■ The problem: Could you scale these lines of the records by 1.3, from the line containing "Click the S3 URL generated-when-uploaded text" through the end of the records, both ends included? Reproduce the requests too, but multiply only the coordinates in the answers, rounding each to a whole number with halves going up, and leave the pictures out.

--- START OF Provided material ---

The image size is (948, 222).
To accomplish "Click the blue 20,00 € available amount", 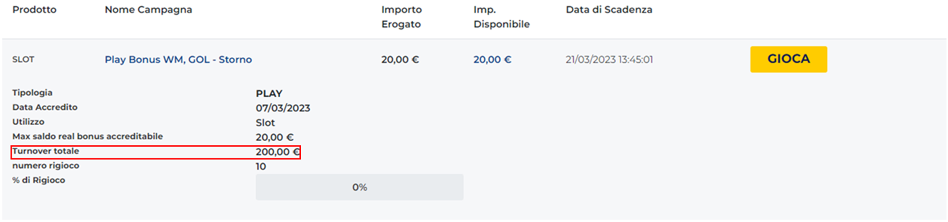I will pyautogui.click(x=492, y=60).
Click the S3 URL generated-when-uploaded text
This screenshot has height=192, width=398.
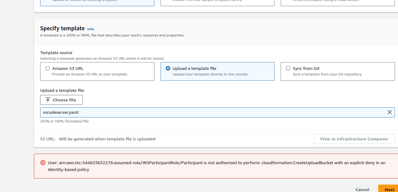pyautogui.click(x=107, y=139)
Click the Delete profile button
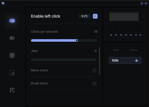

--- END OF Provided material ---

■ Full solution:
Click the S3 URL generated-when-uploaded text
This screenshot has height=192, width=398.
pyautogui.click(x=139, y=181)
Click the Delete profile button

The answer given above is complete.